§ SUPPLIED DATA:
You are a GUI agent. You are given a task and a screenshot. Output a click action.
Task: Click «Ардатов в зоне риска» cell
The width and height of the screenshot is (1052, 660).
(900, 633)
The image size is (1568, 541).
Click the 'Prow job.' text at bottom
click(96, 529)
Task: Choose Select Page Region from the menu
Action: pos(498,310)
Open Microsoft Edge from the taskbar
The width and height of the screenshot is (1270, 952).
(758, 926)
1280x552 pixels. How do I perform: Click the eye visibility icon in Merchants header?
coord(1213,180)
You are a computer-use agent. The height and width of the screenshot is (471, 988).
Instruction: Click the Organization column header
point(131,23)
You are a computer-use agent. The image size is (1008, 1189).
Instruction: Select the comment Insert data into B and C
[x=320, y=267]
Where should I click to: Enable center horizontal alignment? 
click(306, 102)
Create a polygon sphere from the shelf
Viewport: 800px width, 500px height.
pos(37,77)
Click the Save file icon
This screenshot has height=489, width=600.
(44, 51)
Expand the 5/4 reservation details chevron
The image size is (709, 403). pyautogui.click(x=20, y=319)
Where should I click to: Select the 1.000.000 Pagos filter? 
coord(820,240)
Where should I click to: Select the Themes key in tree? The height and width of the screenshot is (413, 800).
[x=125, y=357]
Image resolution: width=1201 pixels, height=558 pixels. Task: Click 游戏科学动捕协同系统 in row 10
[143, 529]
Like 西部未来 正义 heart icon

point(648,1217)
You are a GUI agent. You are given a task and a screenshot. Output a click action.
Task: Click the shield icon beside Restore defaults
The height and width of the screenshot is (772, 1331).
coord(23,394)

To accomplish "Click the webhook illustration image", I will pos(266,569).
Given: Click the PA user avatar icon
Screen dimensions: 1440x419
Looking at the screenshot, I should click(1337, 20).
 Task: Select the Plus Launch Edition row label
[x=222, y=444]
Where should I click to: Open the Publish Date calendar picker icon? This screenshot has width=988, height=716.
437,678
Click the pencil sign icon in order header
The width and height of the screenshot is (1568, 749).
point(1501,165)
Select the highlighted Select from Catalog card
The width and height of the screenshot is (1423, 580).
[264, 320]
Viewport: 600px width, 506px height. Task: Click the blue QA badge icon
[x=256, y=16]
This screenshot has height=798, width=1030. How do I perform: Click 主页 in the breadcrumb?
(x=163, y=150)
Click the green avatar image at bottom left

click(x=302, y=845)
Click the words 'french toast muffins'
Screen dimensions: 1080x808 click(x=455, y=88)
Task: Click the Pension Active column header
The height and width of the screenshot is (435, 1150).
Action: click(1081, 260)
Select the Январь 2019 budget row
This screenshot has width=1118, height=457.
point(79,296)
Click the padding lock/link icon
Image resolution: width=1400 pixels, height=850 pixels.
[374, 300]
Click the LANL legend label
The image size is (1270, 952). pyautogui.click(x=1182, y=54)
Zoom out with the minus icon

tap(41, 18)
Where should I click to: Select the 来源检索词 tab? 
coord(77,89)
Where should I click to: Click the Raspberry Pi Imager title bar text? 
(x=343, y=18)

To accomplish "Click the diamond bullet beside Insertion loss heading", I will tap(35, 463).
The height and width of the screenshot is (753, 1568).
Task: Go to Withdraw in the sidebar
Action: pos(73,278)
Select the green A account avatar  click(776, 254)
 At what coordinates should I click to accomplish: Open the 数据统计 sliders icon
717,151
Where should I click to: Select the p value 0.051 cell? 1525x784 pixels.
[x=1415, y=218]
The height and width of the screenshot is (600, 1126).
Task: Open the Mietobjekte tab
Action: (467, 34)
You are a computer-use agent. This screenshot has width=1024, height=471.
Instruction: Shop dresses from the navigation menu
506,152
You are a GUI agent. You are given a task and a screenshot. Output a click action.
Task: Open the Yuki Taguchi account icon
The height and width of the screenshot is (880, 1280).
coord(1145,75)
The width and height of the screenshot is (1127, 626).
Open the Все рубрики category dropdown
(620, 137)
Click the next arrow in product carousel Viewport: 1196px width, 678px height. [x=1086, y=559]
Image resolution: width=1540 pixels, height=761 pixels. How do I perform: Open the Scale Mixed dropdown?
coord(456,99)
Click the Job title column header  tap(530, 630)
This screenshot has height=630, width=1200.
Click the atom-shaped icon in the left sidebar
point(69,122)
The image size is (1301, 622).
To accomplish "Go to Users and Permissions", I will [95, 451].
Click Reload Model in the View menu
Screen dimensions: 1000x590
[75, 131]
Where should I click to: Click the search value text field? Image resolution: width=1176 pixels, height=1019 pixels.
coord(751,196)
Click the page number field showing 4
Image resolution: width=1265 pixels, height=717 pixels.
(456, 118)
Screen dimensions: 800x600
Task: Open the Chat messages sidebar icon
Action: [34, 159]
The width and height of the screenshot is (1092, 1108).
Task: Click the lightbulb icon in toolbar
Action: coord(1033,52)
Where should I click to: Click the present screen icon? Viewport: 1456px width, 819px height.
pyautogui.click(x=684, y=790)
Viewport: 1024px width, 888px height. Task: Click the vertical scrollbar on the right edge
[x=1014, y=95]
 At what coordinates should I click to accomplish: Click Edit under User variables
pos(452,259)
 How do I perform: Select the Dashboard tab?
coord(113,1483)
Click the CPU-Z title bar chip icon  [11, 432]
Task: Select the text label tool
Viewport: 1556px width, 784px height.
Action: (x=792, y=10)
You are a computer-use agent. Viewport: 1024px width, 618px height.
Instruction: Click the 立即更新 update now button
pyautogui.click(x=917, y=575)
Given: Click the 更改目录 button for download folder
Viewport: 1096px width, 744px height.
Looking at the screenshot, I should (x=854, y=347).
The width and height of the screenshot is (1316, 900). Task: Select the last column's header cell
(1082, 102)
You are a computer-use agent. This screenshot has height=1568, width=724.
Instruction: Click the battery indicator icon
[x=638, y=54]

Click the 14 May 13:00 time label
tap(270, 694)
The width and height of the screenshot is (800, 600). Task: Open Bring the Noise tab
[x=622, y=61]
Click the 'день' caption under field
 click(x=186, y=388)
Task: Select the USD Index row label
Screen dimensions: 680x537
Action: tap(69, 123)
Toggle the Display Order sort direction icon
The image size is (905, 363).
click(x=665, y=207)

§ PROBLEM TO WORK ON: For every line in the records above that holds "agent", add one, and report the sum alone.

§ RESULT FOR THIS EXERCISE: 8